--- START OF RECORDS TO PROCESS ---

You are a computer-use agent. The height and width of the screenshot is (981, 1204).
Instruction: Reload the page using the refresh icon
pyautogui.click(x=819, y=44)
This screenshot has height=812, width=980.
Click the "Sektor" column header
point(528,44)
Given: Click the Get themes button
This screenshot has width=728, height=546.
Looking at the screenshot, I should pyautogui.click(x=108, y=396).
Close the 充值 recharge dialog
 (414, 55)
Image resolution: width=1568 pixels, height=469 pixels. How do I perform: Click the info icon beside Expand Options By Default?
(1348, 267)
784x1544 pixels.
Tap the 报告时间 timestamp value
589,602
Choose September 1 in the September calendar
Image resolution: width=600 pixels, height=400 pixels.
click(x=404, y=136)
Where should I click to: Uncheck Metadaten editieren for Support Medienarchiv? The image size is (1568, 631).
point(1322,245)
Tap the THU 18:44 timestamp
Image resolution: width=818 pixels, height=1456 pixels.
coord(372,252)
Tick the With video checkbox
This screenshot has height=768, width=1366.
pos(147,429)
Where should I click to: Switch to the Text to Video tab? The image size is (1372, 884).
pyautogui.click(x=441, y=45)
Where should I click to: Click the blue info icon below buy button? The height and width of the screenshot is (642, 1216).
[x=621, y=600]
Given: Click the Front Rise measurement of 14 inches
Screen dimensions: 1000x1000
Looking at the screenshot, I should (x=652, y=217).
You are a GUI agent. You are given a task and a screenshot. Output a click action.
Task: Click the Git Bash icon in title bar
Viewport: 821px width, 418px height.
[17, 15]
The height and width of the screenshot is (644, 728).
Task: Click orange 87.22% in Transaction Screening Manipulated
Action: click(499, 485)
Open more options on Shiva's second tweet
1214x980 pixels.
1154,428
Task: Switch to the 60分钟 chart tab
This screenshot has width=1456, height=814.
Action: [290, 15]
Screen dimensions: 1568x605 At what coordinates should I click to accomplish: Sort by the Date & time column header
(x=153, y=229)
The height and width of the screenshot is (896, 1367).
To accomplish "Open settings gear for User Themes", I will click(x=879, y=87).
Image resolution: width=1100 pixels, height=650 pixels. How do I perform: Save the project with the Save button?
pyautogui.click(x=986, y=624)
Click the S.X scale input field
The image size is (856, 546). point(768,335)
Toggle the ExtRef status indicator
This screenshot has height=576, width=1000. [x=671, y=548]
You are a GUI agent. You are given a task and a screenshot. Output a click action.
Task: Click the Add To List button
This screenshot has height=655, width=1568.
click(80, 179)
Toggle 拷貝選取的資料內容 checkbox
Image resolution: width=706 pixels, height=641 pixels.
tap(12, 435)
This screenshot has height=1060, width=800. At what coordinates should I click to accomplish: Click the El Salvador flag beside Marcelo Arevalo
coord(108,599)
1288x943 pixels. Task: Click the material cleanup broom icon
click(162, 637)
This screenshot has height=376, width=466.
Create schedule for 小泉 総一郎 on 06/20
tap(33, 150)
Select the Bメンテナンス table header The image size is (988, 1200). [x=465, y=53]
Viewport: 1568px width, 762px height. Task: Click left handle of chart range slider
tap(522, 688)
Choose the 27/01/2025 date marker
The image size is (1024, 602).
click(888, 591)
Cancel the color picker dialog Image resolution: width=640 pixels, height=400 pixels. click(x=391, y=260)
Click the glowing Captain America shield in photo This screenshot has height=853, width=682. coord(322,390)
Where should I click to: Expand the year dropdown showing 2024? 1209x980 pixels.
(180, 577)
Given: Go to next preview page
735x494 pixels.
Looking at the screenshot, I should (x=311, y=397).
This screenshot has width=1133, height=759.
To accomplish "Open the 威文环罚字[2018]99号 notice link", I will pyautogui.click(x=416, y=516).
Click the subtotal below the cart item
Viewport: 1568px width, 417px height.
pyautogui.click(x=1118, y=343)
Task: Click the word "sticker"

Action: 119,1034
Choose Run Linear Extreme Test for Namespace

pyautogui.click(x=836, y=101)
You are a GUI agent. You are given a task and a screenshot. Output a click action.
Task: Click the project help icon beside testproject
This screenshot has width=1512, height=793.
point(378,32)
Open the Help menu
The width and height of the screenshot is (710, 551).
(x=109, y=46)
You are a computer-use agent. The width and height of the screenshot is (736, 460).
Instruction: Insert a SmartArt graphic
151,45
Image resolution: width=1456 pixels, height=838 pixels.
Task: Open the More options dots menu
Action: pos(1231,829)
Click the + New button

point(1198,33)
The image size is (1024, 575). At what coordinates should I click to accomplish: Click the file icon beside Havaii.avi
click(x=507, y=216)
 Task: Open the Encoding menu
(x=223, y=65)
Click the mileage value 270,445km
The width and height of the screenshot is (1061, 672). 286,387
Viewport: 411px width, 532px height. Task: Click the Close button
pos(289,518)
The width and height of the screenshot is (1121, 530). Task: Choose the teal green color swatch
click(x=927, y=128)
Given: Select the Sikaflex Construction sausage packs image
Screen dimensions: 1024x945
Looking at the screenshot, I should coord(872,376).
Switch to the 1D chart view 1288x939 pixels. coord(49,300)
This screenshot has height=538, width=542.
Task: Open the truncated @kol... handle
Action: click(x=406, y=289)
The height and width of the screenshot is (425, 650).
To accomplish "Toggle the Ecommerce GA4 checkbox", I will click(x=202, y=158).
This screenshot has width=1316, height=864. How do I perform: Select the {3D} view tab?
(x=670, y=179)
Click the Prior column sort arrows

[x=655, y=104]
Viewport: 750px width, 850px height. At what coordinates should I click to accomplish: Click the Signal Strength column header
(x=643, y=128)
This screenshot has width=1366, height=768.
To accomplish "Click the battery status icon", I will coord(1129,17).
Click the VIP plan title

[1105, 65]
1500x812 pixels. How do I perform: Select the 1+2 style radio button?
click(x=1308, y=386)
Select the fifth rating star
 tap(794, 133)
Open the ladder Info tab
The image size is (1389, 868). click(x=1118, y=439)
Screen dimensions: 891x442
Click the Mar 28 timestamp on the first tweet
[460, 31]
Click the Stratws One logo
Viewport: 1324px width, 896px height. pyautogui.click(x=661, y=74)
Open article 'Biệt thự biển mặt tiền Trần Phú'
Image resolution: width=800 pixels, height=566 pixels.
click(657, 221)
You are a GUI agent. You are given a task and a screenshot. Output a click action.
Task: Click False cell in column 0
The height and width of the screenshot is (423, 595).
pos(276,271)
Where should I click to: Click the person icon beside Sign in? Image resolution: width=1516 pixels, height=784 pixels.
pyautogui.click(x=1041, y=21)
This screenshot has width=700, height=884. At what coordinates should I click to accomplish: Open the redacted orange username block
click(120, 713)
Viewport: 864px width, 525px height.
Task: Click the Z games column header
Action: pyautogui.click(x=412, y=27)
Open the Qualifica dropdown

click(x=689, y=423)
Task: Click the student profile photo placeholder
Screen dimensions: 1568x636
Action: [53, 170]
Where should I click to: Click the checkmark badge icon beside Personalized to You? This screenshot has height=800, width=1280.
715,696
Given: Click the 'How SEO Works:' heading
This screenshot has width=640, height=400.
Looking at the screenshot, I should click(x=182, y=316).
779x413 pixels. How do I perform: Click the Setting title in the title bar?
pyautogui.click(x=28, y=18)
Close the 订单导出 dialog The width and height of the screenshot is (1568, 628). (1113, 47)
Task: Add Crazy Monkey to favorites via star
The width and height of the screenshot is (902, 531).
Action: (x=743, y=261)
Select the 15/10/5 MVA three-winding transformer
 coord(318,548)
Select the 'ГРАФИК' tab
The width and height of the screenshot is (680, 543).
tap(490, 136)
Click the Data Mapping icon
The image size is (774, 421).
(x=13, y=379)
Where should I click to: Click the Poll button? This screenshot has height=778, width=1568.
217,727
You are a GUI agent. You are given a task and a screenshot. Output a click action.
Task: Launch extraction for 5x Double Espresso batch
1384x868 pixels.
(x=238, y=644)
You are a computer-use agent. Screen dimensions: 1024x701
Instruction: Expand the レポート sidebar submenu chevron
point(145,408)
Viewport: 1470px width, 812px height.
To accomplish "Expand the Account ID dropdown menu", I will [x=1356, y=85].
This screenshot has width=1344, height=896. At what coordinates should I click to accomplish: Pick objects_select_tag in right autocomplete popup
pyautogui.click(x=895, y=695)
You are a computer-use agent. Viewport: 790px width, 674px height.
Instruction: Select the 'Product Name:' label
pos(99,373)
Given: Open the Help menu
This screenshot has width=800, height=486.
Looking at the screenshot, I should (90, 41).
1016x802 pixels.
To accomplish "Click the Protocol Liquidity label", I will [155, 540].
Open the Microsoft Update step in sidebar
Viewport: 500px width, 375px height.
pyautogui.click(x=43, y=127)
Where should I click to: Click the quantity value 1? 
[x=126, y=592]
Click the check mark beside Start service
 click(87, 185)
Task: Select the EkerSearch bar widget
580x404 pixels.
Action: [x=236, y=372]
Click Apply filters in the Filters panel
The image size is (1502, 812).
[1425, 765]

--- END OF RECORDS TO PROCESS ---

Rewrite the listing from the line with "1288x943 pixels. Task: Click" to the line with "Looking at the screenshot, I should (x=311, y=397).", putting "font picker" in place of "color picker" and leaving everything else unchanged.

PROBLEM SOLUTION:
1288x943 pixels. Task: Click the material cleanup broom icon
click(162, 637)
This screenshot has height=376, width=466.
Create schedule for 小泉 総一郎 on 06/20
tap(33, 150)
Select the Bメンテナンス table header The image size is (988, 1200). [x=465, y=53]
Viewport: 1568px width, 762px height. Task: Click left handle of chart range slider
tap(522, 688)
Choose the 27/01/2025 date marker
The image size is (1024, 602).
click(888, 591)
Cancel the font picker dialog Image resolution: width=640 pixels, height=400 pixels. click(x=391, y=260)
Click the glowing Captain America shield in photo This screenshot has height=853, width=682. coord(322,390)
Where should I click to: Expand the year dropdown showing 2024? 1209x980 pixels.
(180, 577)
Given: Go to next preview page
735x494 pixels.
Looking at the screenshot, I should (x=311, y=397).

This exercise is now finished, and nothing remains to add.